Tax & Business Insights

Business Succession – Part II

Volume 15 Issue 1 --  January/February 2003

In Part I of this series, we discussed one way that a business owner (“NEB”) can bring his son (“STUD”) into his stucco business (“Studco”) by making gifts of stock to him.  This time, we will look at some other ways NEB can transfer ownership and control of Studco to STUD.

Stock Sales

Instead of making stock gifts, NEB can sell some of his stock to STUD. If the younger generation is not immediate family, such as employees or nephews and nieces, then stock sales are more common than gifts. 

If NEB sells some of his stock to STUD, NEB will have a taxable event. If NEB started the business, his tax basis in his stock may be very low, so that NEB could have significant capital gains tax liability.  If NEB sells the stock at less than fair market value, the transaction might be part gift and part taxable sale.
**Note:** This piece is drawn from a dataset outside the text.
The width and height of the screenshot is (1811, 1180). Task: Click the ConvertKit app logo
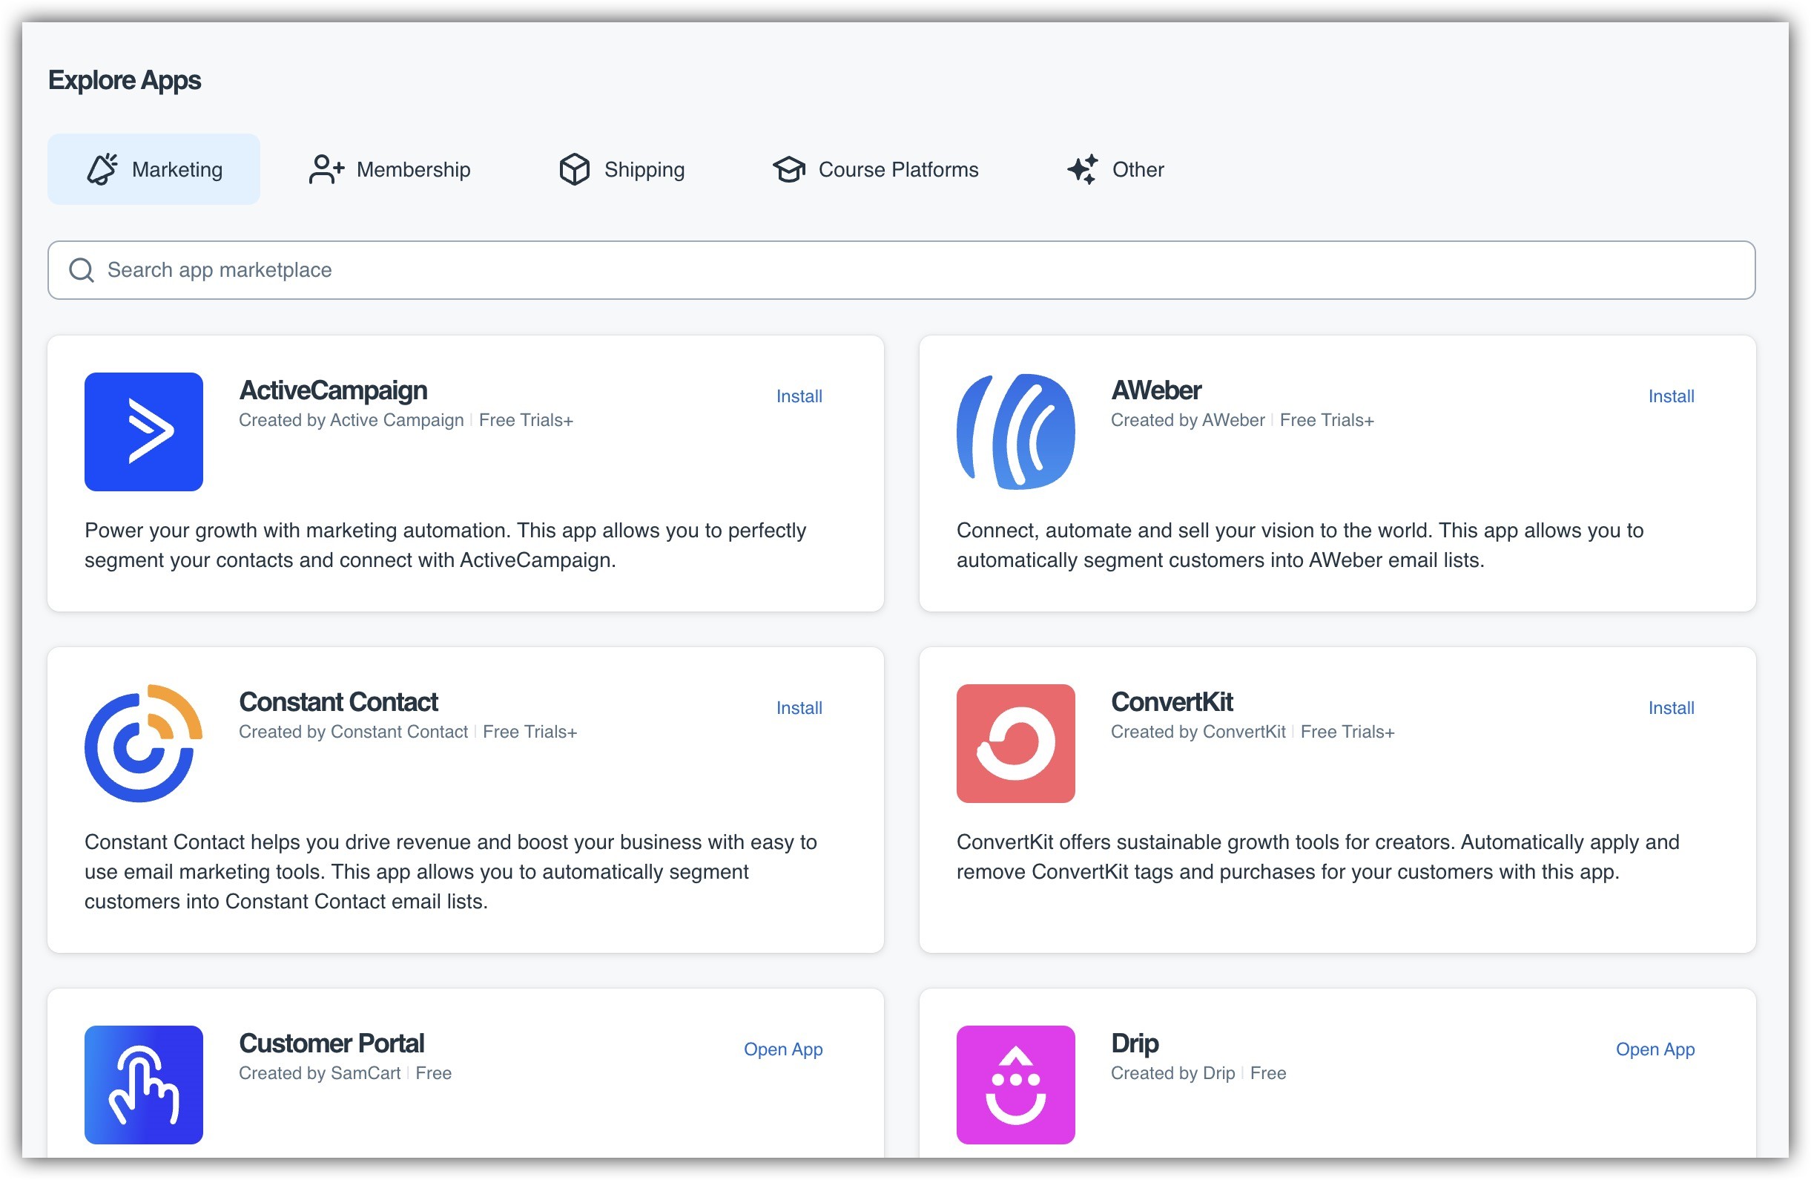[x=1015, y=743]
Any sale by NEB (or other transaction requiring him to recognize gain) can have a doubly adverse tax result. In addition to possibly having a large amount of gain subject to income tax, the proceeds from the sale might also be in NEB’s estate when he dies and be subject to estate tax.
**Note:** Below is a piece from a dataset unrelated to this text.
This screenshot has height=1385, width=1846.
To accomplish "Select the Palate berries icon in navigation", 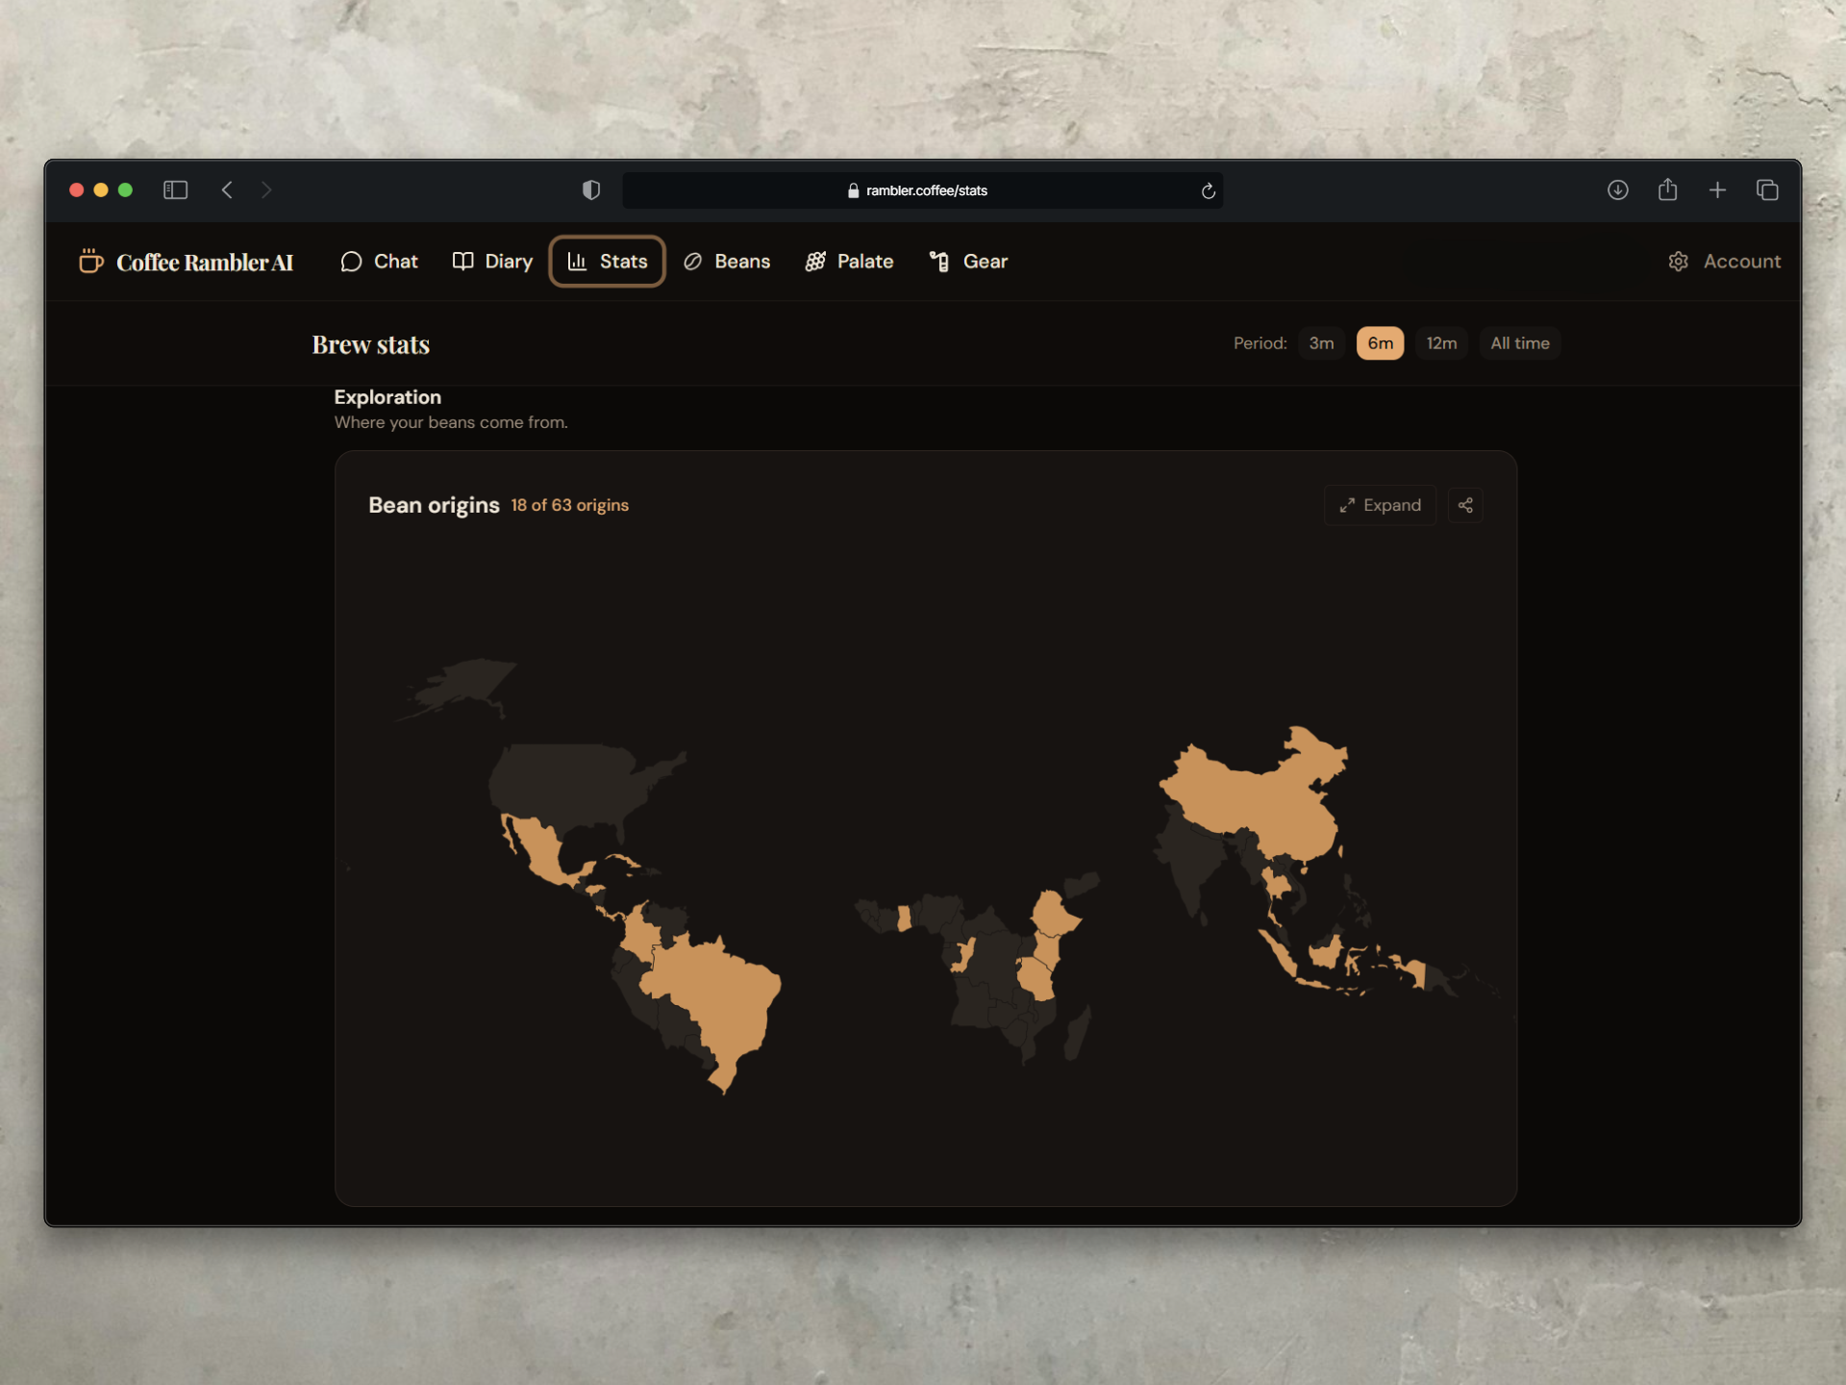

Instead of NEB selling his stock, Studco could issue additional interests which STUD would buy directly from Studco. This would result in a capital infusion to Studco and a dilution of NEB’s ownership in Studco. For example, if NEB owned 100% of Studco before additional stock was issued to STUD but 80% afterward, NEB would still have control over Studco.

If NEB makes gifts of his stock, NEB effectively finances STUD’s investment, but if STUD buys the stock, directly from NEB or from Studco, then STUD must finance his investment.

Stock Bonuses

Another, but less common, approach is to have Studco give STUD newly issued stock as bonus compensation. STUD may be surprised to find that his stock bonuses are taxable compensation to him.  They could also be subject to payroll taxes. On the other hand, the stock bonus would be deductible by Studco as compensation to an employee, STUD.  Stock bonuses provide one way for the corporation itself to finance STUD’s eventual takeover.
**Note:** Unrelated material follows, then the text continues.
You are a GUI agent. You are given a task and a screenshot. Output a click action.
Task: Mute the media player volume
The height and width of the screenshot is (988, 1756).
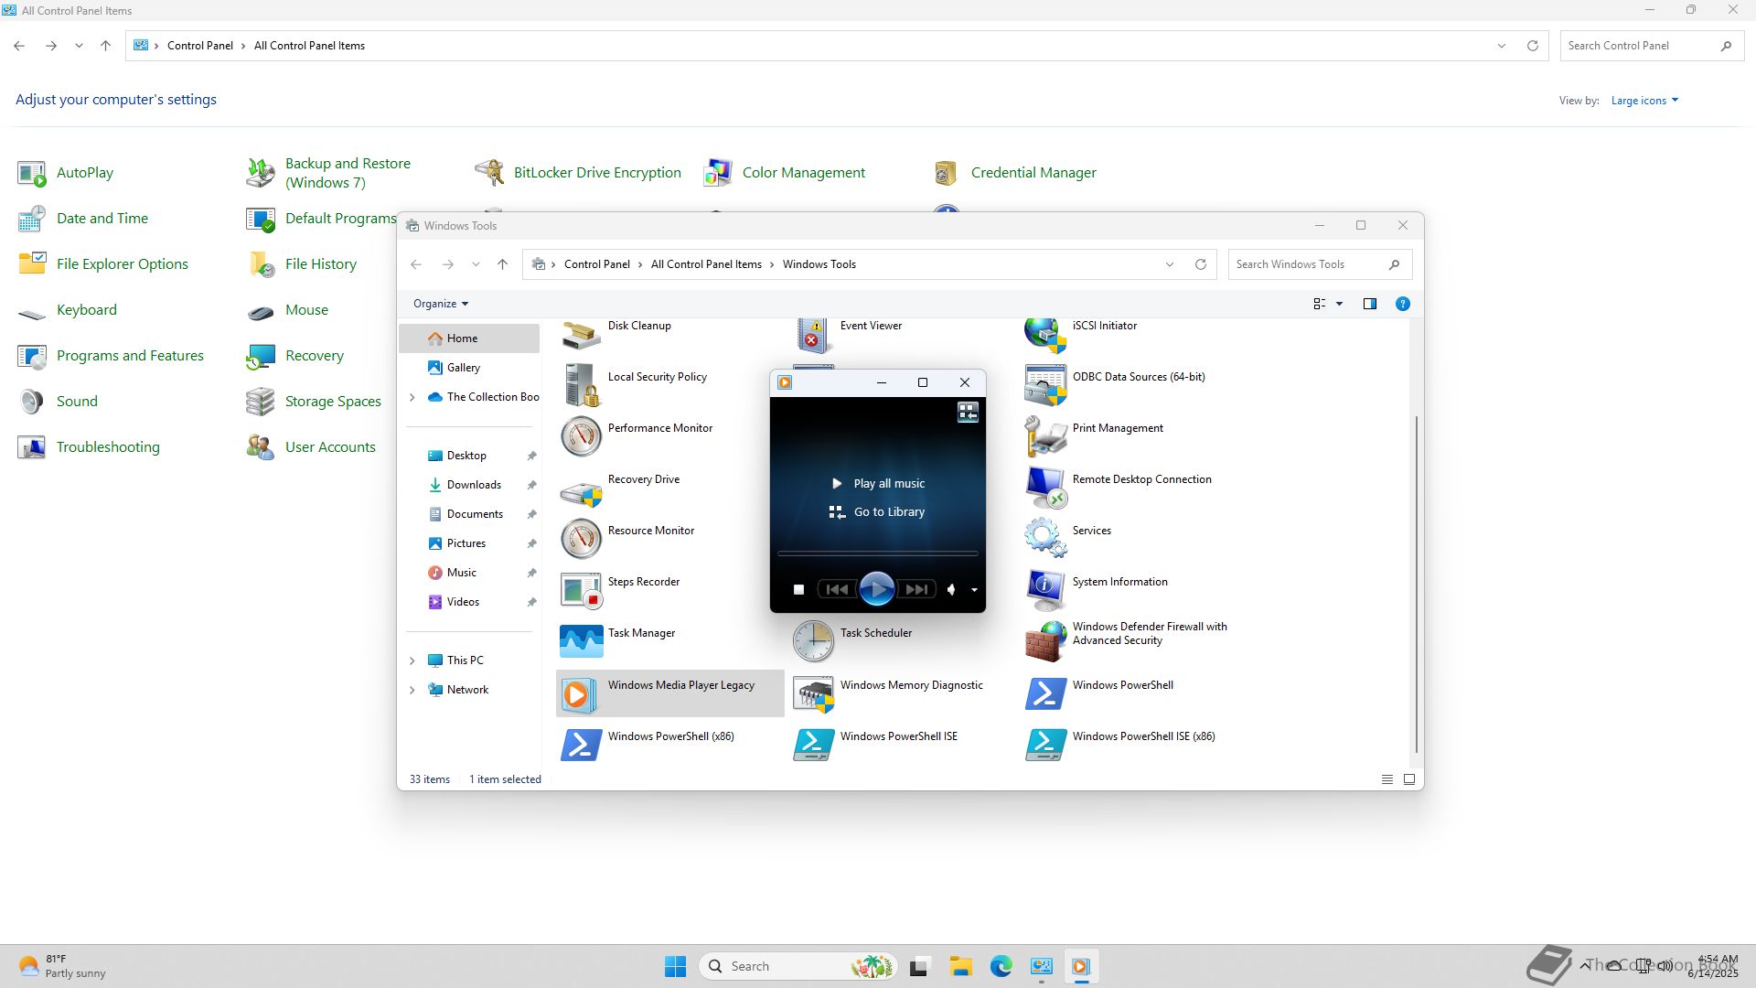(951, 590)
If STUD receives a stock bonus and no additional cash to pay the additional income tax, then he will be forced to pay the additional income tax from his regular compensation. Parents often provide additional funds to children-employees, like STUD, so they do not have to dip into their regular earnings in order to pay the income tax on the stock received. 

Of course, the additional compensation to pay the tax on the stock bonus would itself be taxable income, unless it is paid through a gift from the parents, outside of the corporation. 

Sweetheart Redemptions

NEB might also give or sell a portion of his interest to STUD, followed by Studco’s redemption (purchase) of NEB’s remaining interest. For example, suppose NEB owns all 100 shares of stock. NEB makes a gift of one share to STUD, and Studco then redeems all 99 shares of NEB’s stock. This is sometimes called a “Bootstrap Redemption.”

NEB will have capital gain on the redemption of his stock, and Studco cannot deduct the payments to NEB.  In this approach, NEB also must give up control immediately, unlike in the earlier approaches, but it does permit the corporation to be the source of funding, although Studco may be saddled with the liability to pay NEB.  It is also possible that NEB’s proceeds could be hit with both income and estate tax.

Form a New Business

If  NEB’s family wanted to diminish the growth in NEB’s estate, thereby reducing the possible estate tax burden, one novel approach would be to have STUD form a new business to compete with NEB, gradually shifting the growth in NEB’s business to STUD.  That way, NEB does not have to be concerned about gifts of stock or recognizing gain on the sale or redemption of the stock. 

In some situations this will not work.  Either STUD may not be able to “cut it” on his own with his new business or the business itself may require certain assets, such as a license or expensive equipment, that the old business owns.

If it is feasible, this allows NEB to phase out Studco over time. Of course, STUD’s new business might grow faster than expected and terminate NEB’s business sooner than planned.